• [Action item] Scan the records and identify every line in which the string "This" occurs, then return those lines.

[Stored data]
##############################
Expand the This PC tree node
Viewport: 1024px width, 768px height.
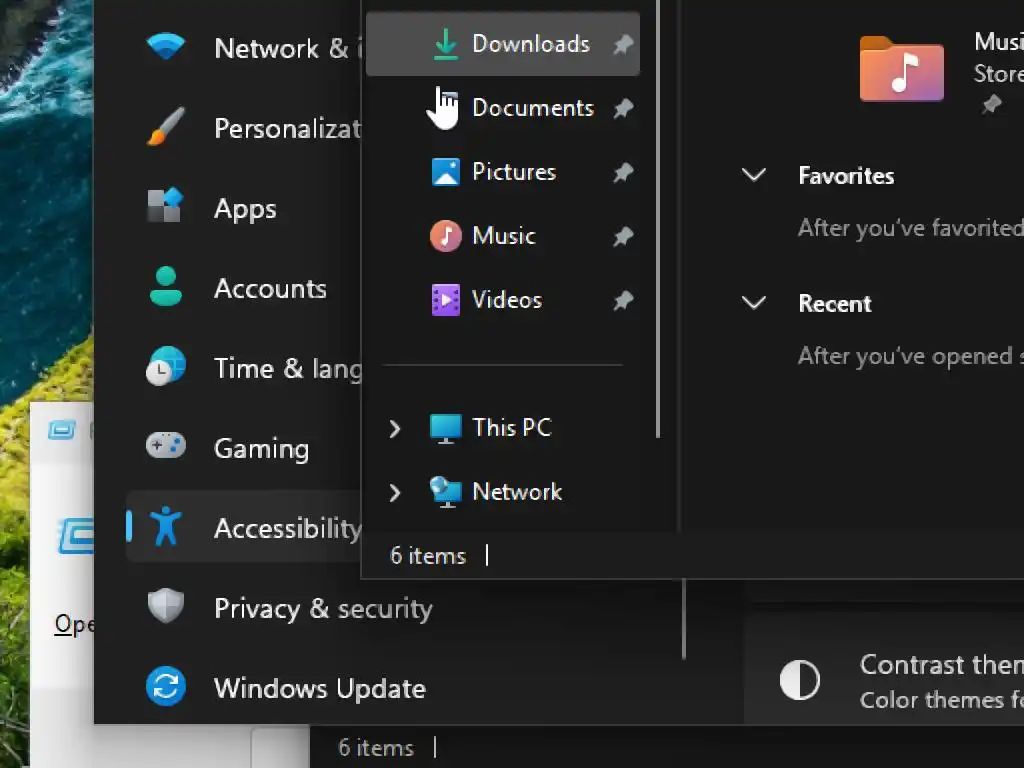coord(395,428)
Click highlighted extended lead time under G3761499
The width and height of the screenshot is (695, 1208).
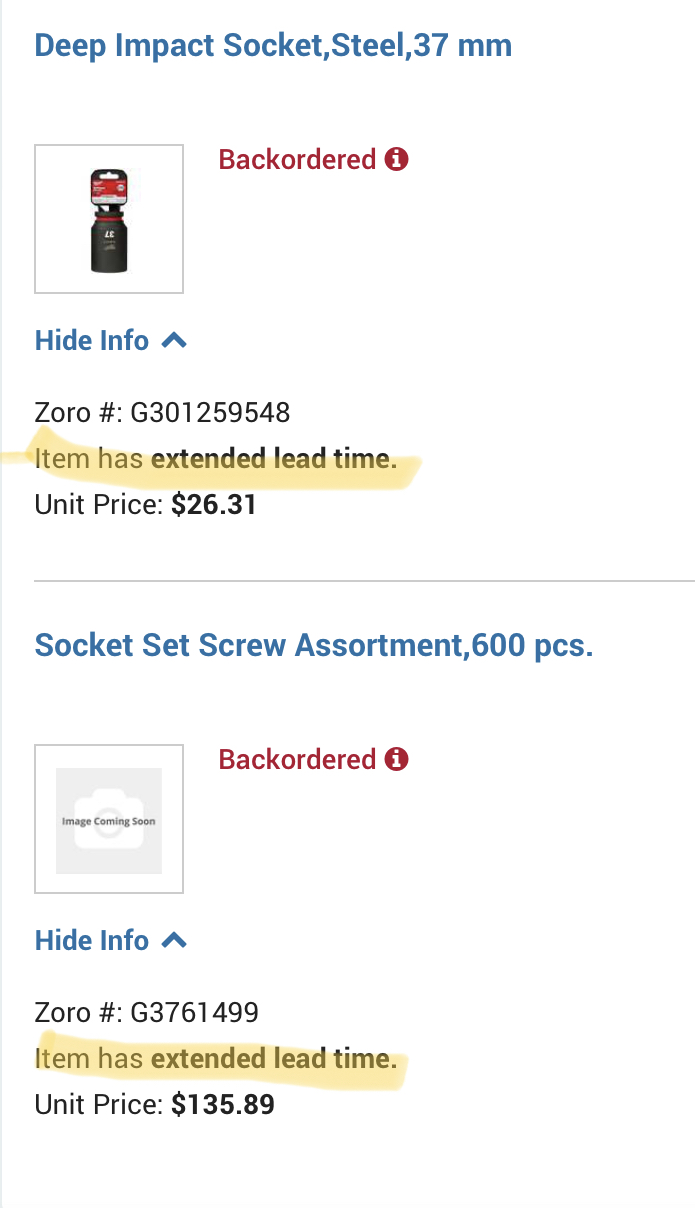pos(273,1059)

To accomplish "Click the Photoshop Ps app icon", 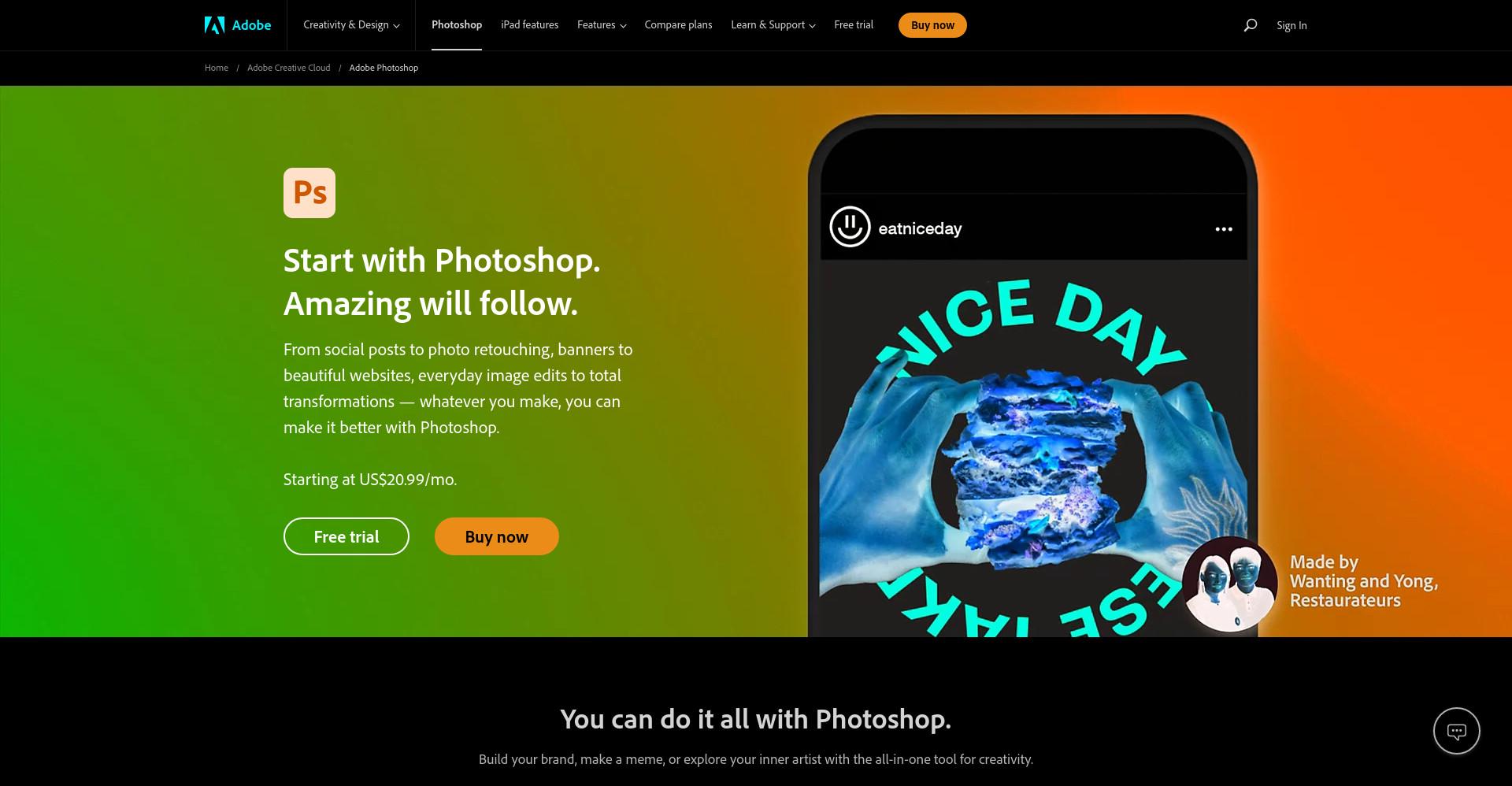I will pos(309,193).
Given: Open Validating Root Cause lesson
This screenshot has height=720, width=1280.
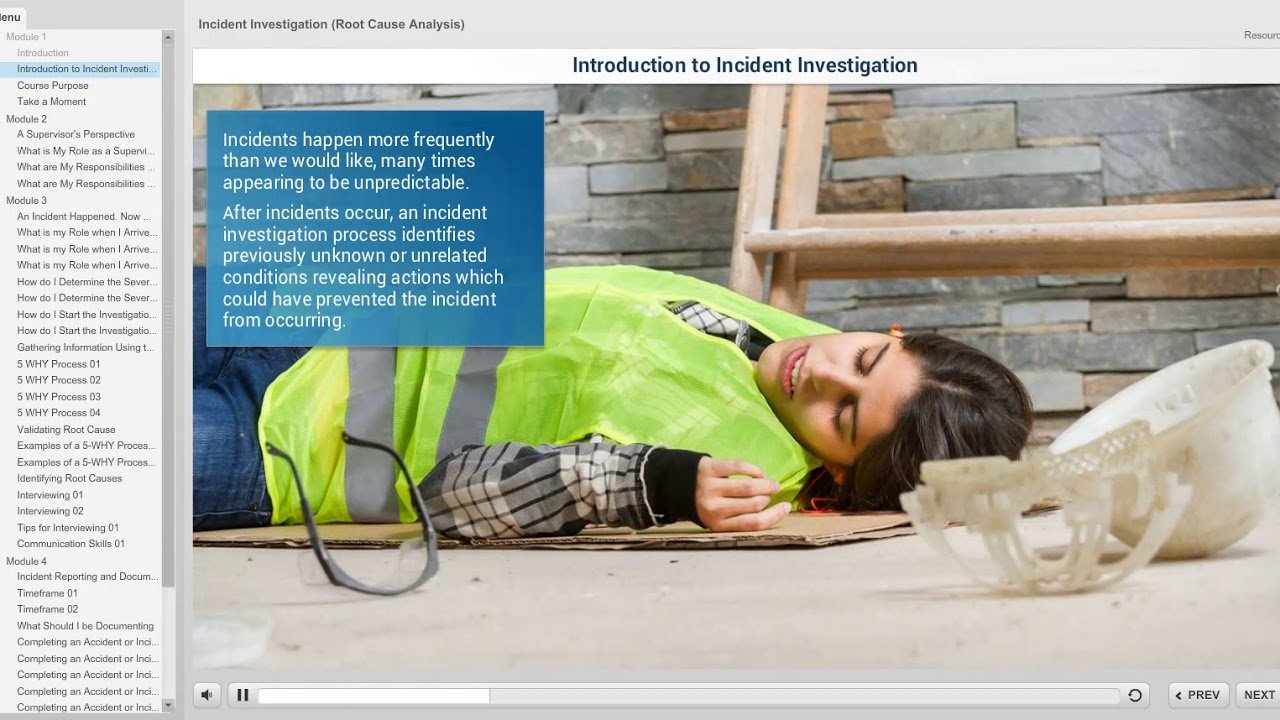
##############################
• [Output below]
Expand the This PC tree node
This screenshot has height=720, width=1280.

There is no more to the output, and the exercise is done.